- _TINDAKAN YANG DIPERLUKAN_
1: Menurut berita tentang rencana pembicaraan Trump dengan Putin, melalui akun apa Trump mengumumkan rencana tersebut?
2: Tuliskan lanjutan berita tentang rencana pembicaraan Trump dengan Putin, dimulai setelah kalimat terakhir yang tersedia.

- _DOKUMEN_
################

Pertemuan virtual ini menjadi kontak langsung pertama antara Rusia dan Ukraina sejak Maret 2022. Namun, suasana negosiasi masih belum kondusif karena Rusia kembali melontarkan sejumlah tuntutan baru yang cukup berat.
Lewat akun Truth Social miliknya, Trump mengumumkan bahwa dirinya akan berbicara dengan Putin pukul 10.00 waktu setempat. Dalam keterangannya, ia menekankan bahwa tujuan utamanya adalah menghentikan pertumpahan darah yang telah merenggut nyawa lebih dari 5.000 tentara Rusia dan Ukraina setiap minggunya. Ia juga menyebut "perdagangan" sebagai salah satu agenda tambahan dalam diskusi itu.
"Topik utama adalah menghentikan pertumpahan darah dan membahas perdagangan," tulis Trump. Ia berharap pembicaraan ini akan membuahkan hasil nyata, termasuk gencatan senjata yang dapat mengakhiri konflik yang menurutnya "seharusnya tidak pernah terjadi."
Dua Panggilan, Satu Misi Perdamaian?
Setelah berbicara dengan Putin, Trump berencana langsung menghubungi Zelensky dan sejumlah pemimpin NATO. Tujuannya? Membicarakan langkah-langkah strategis lanjutan untuk mendorong perdamaian.

################

- _DATA YANG DISEDIAKAN_
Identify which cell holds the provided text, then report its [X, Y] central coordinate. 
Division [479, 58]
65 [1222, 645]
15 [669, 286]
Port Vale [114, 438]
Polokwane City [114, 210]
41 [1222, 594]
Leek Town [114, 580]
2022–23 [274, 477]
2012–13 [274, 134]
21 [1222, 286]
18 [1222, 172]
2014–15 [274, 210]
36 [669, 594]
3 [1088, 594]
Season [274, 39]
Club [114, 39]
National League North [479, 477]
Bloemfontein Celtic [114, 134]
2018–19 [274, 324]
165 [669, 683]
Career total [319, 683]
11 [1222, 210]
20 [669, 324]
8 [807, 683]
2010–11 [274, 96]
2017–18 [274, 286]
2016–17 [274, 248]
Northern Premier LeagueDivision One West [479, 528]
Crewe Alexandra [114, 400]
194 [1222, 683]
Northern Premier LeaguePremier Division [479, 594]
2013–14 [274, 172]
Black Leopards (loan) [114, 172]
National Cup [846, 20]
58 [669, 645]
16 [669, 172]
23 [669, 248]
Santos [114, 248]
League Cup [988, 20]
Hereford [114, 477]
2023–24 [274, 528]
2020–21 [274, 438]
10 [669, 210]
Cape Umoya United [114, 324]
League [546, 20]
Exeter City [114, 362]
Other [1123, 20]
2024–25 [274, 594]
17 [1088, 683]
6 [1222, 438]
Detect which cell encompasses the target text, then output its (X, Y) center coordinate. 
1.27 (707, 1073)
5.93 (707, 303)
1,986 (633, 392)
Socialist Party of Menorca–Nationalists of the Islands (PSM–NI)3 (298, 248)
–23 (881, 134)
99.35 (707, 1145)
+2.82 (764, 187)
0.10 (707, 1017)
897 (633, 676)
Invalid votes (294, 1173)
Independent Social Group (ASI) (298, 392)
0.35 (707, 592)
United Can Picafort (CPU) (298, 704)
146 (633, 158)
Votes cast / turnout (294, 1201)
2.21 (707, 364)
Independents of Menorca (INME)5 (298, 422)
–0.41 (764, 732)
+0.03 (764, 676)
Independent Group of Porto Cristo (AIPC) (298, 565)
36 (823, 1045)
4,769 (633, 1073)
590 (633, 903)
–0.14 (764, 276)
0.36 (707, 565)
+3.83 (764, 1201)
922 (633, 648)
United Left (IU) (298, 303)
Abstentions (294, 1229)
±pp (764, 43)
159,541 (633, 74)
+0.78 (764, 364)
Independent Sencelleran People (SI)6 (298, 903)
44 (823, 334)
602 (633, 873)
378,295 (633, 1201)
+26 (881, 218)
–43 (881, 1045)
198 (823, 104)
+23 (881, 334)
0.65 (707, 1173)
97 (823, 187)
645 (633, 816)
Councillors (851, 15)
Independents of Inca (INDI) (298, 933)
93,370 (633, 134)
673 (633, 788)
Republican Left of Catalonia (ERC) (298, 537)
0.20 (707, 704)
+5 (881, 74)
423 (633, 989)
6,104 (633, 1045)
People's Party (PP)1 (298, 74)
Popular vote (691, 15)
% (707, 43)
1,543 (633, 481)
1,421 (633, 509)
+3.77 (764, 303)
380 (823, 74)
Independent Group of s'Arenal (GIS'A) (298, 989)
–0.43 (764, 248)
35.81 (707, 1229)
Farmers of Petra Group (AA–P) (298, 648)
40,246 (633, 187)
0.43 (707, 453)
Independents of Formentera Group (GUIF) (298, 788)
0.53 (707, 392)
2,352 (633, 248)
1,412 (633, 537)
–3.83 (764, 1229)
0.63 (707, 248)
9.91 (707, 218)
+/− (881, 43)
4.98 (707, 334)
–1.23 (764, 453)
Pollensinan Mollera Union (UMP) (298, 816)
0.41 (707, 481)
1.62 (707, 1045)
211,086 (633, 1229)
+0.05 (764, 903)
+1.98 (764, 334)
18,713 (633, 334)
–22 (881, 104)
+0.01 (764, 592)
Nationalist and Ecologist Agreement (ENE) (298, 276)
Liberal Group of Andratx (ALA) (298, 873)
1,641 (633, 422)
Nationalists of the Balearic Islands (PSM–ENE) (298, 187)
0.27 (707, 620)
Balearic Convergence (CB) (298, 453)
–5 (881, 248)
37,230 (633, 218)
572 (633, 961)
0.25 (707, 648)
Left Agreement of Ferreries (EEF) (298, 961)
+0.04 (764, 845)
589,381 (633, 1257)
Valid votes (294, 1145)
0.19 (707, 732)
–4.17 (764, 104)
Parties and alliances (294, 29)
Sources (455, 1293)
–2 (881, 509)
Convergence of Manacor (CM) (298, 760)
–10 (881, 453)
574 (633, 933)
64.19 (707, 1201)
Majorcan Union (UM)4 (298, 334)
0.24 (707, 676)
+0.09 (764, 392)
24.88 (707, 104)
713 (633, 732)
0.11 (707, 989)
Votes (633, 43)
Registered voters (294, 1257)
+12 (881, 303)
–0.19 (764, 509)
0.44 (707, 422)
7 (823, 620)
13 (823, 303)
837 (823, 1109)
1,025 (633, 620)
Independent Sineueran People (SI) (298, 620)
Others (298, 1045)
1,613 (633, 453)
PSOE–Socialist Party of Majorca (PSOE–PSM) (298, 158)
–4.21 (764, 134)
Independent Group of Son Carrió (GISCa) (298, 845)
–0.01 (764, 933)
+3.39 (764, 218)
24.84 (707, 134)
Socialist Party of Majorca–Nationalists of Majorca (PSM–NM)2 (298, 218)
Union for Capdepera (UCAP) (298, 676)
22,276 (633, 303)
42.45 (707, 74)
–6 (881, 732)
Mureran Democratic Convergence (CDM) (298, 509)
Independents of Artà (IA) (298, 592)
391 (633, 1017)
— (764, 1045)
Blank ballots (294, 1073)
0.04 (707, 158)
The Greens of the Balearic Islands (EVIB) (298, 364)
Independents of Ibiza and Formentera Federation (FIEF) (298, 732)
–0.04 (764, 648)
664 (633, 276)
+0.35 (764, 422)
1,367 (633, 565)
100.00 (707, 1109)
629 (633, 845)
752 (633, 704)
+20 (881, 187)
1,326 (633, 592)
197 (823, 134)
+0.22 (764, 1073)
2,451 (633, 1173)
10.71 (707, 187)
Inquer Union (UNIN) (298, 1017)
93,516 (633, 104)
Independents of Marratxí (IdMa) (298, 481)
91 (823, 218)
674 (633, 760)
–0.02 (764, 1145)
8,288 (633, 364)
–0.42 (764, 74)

################

- _JAWABAN LATIHAN_
1: Melalui akun Truth Social miliknya.

2:
Namun upaya ini tidak berjalan mulus. Seorang pejabat Ukraina yang terlibat dalam perundingan Istanbul menyebut bahwa delegasi Rusia mengajukan syarat yang dinilai "mustahil", yakni agar Ukraina menarik seluruh pasukannya dari Donetsk, Luhansk, Zaporizhzhia, dan Kherson. Semua wilayah itu diklaim Moskow sebagai bagian dari Rusia.
Kremlin belum memberikan tanggapan resmi soal permintaan tersebut. Namun, juru bicaranya, Dmitry Peskov, menegaskan bahwa pembicaraan sebaiknya dilakukan secara tertutup. Ia juga menyebut bahwa fokus Rusia saat ini adalah menyiapkan pertukaran 1.000 tahanan perang dari kedua belah pihak — meskipun belum ada tanggal pasti.
Putin dan Zelensky Bisa Bertemu?
Peskov bahkan menyebut bahwa pertemuan langsung antara Putin dan Zelensky bukan tidak mungkin terjadi, selama ada "kesepakatan tertentu" yang bisa dicapai. Sayangnya, ia tidak menjelaskan lebih lanjut soal bentuk kesepakatan itu.
Zelensky sendiri sebenarnya sudah melempar tantangan kepada Putin untuk bertemu secara langsung. Namun hingga kini, tidak ada respons dari Kremlin soal undangan tersebut.
Dalam diplomasi paralel, Menteri Luar Negeri Rusia Sergei Lavrov juga melakukan panggilan dengan Menteri Luar Negeri AS Marco Rubio. Menurut pernyataan Rusia, Lavrov mengapresiasi peran AS dalam mendorong dialog antara Rusia dan Ukraina.
Rubio menyebut bahwa pihak Rusia sedang menyusun "tuntutan dan ide" baru untuk membuka jalan menuju gencatan senjata. Ia bahkan mengusulkan agar Vatikan digunakan sebagai lokasi netral dalam perundingan selanjutnya — menyebutnya sebagai "tawaran yang sangat dermawan."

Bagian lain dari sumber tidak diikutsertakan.